La fantasie que j’ai osé accomplir seul

J’ai trente-six ans et, jusqu’à récemment, une partie de moi vivait derrière une porte que je n’osais jamais vraiment ouvrir. Je crois que presque tout le monde traîne quelque chose comme ça : un recoin secret, fait de petites perversités et de désirs qu’on ne dit pas à voix haute. Le mien avait à voir avec la curiosité, avec ces choses interdites qui me mettaient la peau en feu depuis tout jeune et que, pourtant, je laissais toujours à moitié inachevées.

J’aime le sexe sous toutes ses formes. Je me considère comme un amateur de femmes, j’adore leur sucer la chatte jusqu’à ce qu’elles jouissent dans ma bouche et les baiser jusqu’à les laisser tremblantes, mais je n’ai jamais eu peur de l’idée qu’un homme me touche la bite ou me mette un doigt dans le cul. En pratique, avec les partenaires que j’ai eues, presque tout était resté à des jeux à moitié commencés : une copine qui me léchait le trou du cul pendant que je la suçais, une autre qui m’a glissé un doigt bien profond au moment précis où j’allais jouir en elle, et ce petit détail a décuplé mon orgasme jusqu’à me laisser sans souffle. Une seule fois, un ami avec qui nous partagions une fille m’a serré la queue avec une main pleine de salive pendant que je la pénétrais, et ce frôlement d’une autre main d’homme sur ma bite m’a marqué bien plus que je n’étais prêt à l’admettre.

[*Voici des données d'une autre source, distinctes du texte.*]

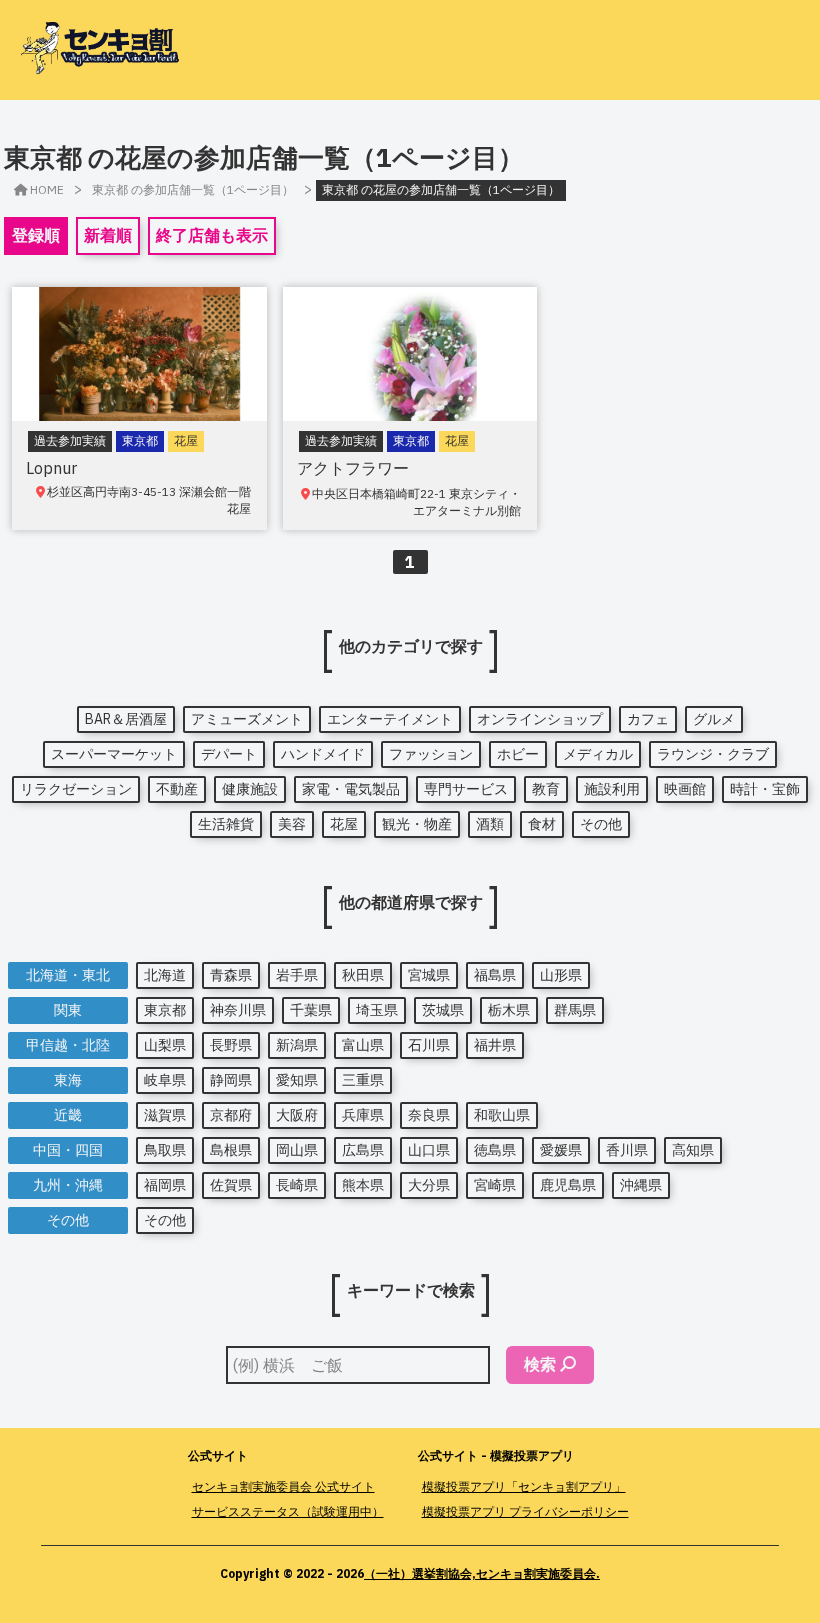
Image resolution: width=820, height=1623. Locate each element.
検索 (540, 1364)
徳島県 (495, 1150)
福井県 (495, 1045)
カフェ (648, 719)
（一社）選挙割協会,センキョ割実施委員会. (482, 1573)
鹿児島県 (568, 1185)
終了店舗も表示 (212, 235)
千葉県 (311, 1010)
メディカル (598, 754)
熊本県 (363, 1185)
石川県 (429, 1045)
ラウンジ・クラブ (713, 754)
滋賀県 (165, 1115)
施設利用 (612, 789)
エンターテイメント (390, 719)
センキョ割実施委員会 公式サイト (283, 1486)
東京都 (165, 1010)
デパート (229, 754)
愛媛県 (561, 1150)
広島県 (363, 1150)
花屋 (344, 824)
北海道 (165, 975)
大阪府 (297, 1115)
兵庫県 (363, 1115)
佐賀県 (231, 1185)
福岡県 (165, 1185)
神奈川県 (238, 1010)
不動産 (177, 789)
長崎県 (297, 1185)
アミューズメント (247, 719)
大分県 (429, 1185)
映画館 (685, 789)
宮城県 (429, 975)
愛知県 (297, 1080)
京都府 (231, 1115)
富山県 (363, 1045)
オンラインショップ (540, 719)
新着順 (108, 235)
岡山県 (297, 1150)
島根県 (231, 1150)
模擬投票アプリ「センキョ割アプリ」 (524, 1486)
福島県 (495, 975)
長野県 (231, 1045)
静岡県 (231, 1080)
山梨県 (165, 1045)
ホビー (518, 754)
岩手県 (297, 975)
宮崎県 (495, 1185)
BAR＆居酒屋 (126, 719)
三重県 (363, 1080)
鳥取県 (165, 1150)
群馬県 (575, 1010)
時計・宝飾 (765, 789)
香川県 (627, 1150)
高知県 (693, 1150)
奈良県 (429, 1115)
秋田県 (363, 975)
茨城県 (443, 1010)
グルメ (714, 719)
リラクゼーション (76, 789)
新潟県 (297, 1045)
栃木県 (509, 1010)
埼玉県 (377, 1010)
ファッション (431, 754)
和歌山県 (502, 1115)
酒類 (490, 824)
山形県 (561, 975)
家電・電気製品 (351, 789)
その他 (601, 824)
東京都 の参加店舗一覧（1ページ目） (193, 189)
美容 (292, 824)
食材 (542, 824)
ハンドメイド (323, 754)
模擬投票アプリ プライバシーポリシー (525, 1511)
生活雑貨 (226, 824)
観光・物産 (417, 824)
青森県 (231, 975)
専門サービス (466, 789)
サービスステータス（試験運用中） (288, 1511)
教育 (546, 789)
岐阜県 (165, 1080)
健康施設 (250, 789)
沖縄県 (641, 1185)
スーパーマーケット (114, 754)
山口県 (429, 1150)
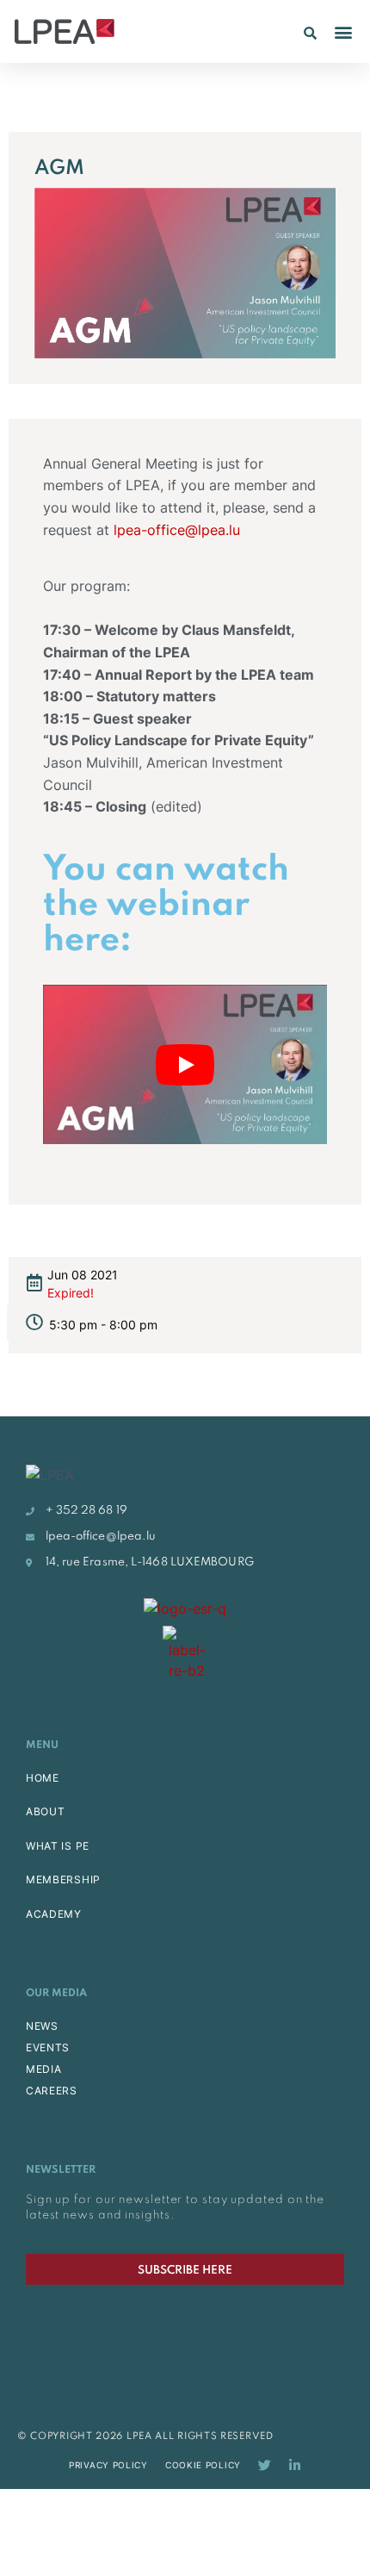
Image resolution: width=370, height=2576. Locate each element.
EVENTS (48, 2047)
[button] (310, 33)
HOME (42, 1777)
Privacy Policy (108, 2465)
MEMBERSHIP (63, 1879)
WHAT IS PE (57, 1845)
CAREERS (51, 2090)
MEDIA (44, 2069)
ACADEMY (54, 1913)
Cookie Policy (203, 2465)
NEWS (42, 2025)
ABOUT (45, 1811)
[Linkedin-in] (294, 2465)
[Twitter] (264, 2465)
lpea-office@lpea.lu (174, 529)
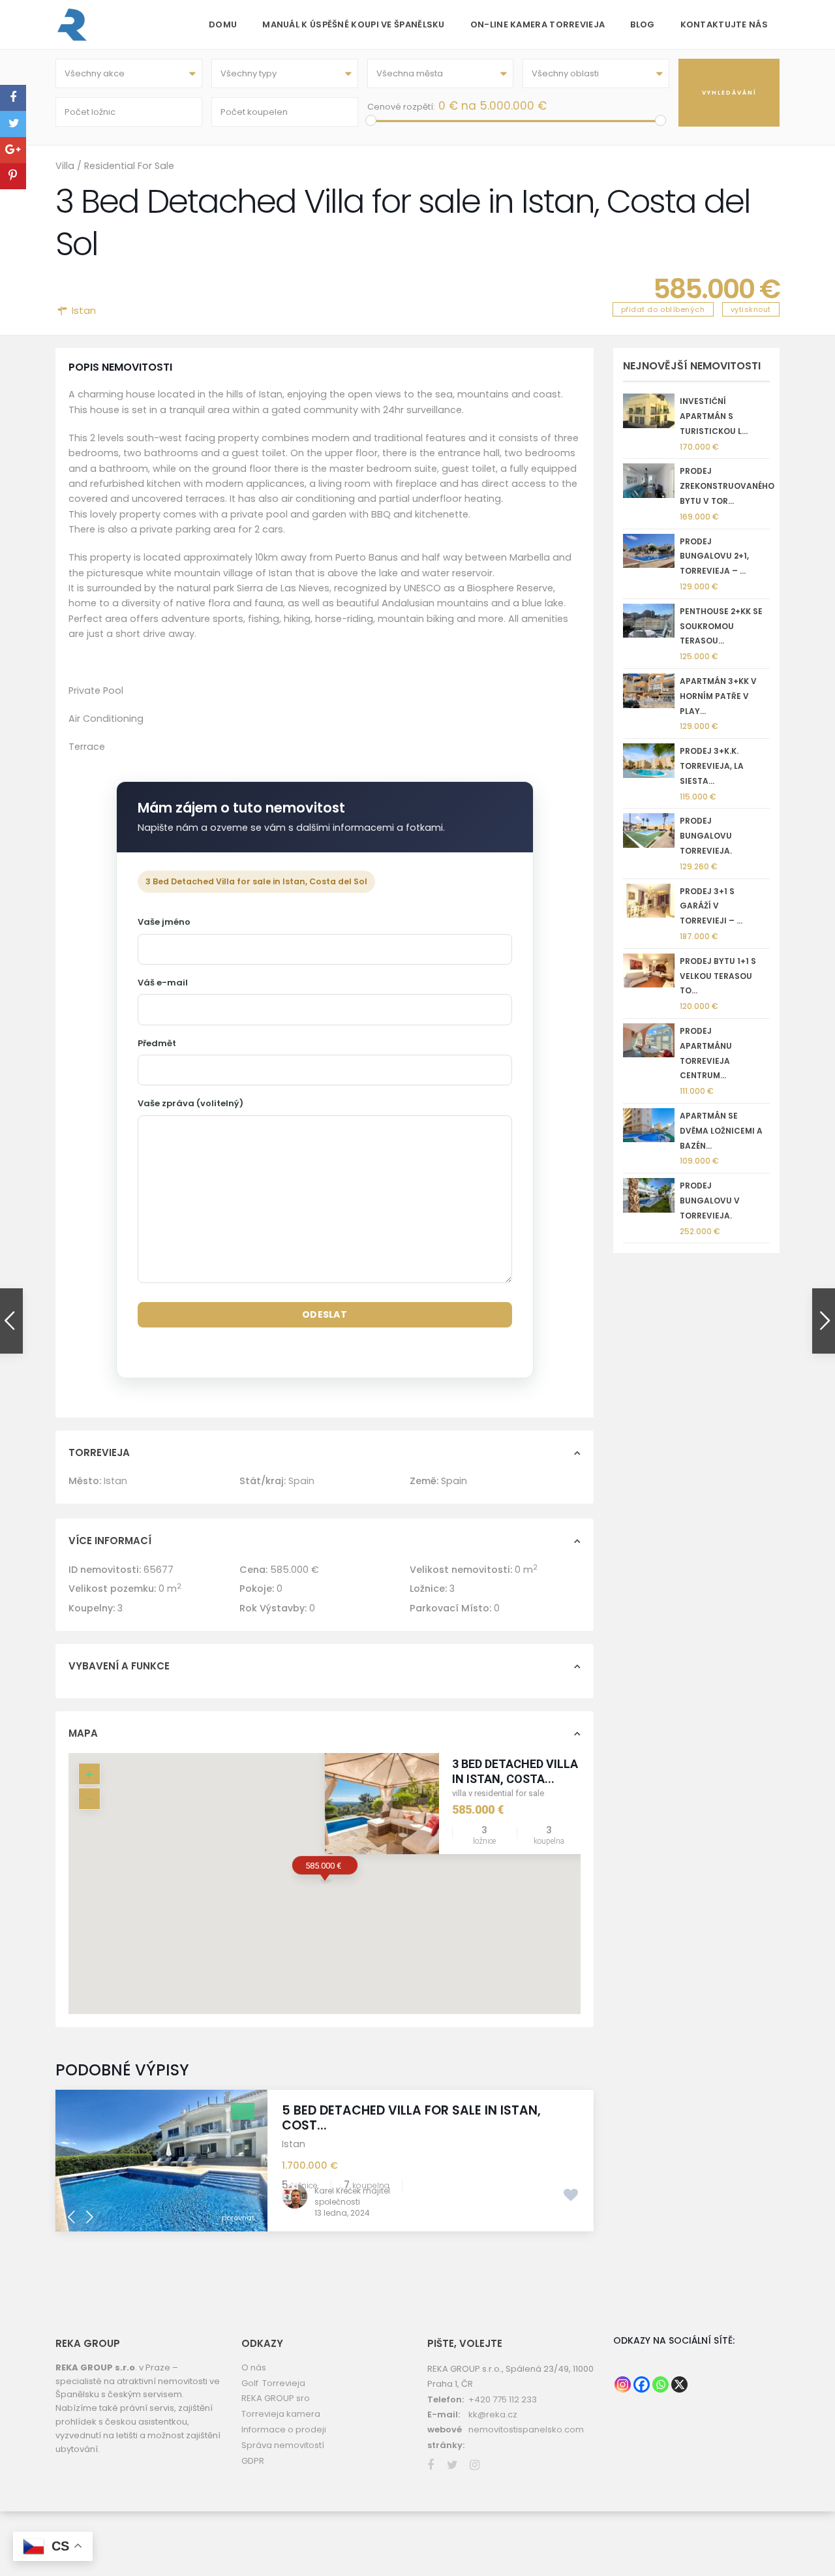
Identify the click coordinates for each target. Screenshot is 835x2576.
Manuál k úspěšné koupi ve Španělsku (353, 24)
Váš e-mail (163, 982)
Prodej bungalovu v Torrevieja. (710, 1200)
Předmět (157, 1043)
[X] (679, 2384)
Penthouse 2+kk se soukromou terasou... (721, 626)
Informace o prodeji (283, 2429)
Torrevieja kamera (280, 2414)
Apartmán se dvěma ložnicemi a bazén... (721, 1130)
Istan (84, 310)
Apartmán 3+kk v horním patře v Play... (718, 696)
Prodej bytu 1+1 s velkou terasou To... (718, 976)
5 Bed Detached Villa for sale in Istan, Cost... (411, 2118)
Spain (301, 1480)
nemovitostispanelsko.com (526, 2429)
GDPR (252, 2461)
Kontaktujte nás (724, 24)
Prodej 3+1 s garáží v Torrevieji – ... (711, 906)
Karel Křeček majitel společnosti (352, 2196)
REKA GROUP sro (275, 2398)
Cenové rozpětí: (401, 106)
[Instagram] (623, 2384)
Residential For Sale (129, 165)
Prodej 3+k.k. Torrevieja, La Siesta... (712, 765)
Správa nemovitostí (282, 2445)
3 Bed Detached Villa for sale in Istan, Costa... (542, 1771)
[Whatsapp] (660, 2384)
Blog (642, 24)
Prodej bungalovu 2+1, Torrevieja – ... (714, 556)
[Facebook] (641, 2384)
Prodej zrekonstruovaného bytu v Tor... (727, 485)
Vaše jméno (164, 922)
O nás (253, 2367)
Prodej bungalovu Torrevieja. (706, 835)
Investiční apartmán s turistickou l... (714, 416)
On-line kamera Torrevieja (537, 24)
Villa (64, 165)
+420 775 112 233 (502, 2399)
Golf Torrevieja (273, 2383)
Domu (223, 24)
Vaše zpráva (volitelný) (190, 1103)
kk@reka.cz (492, 2414)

Seul, dans l’intimité de mon appartement, c’était une autre histoire. Là, il n’y avait rien à justifier. Un soir quelconque, presque sans le vouloir, alors que je me branlais en pensant à une collègue de travail, j’ai ramené l’autre main vers l’arrière et j’ai effleuré mon trou du cul par curiosité. J’ai senti une décharge me parcourir tout entier, du cul jusqu’au bout de la bite, et j’ai failli jouir sans même avoir terminé de me toucher. Au début, ce n’était qu’un doigt mouillé de salive, avec précaution, ces après-midi où le silence de l’immeuble était mon seul complice. J’ai découvert qu’il y avait en moi, à quelques centimètres seulement, une zone qui répondait autrement : une petite boule gonflée qui, quand je la pressais, me faisait couler du liquide pré-séminal comme si on me trayait. Chaque fois que je la frôlais du bout du doigt, ma bite donnait un coup sec et laissait échapper une goutte épaisse, sans que je la touche. Ça me laissait tremblant d’une manière que la masturbation habituelle n’avait jamais réussi à provoquer.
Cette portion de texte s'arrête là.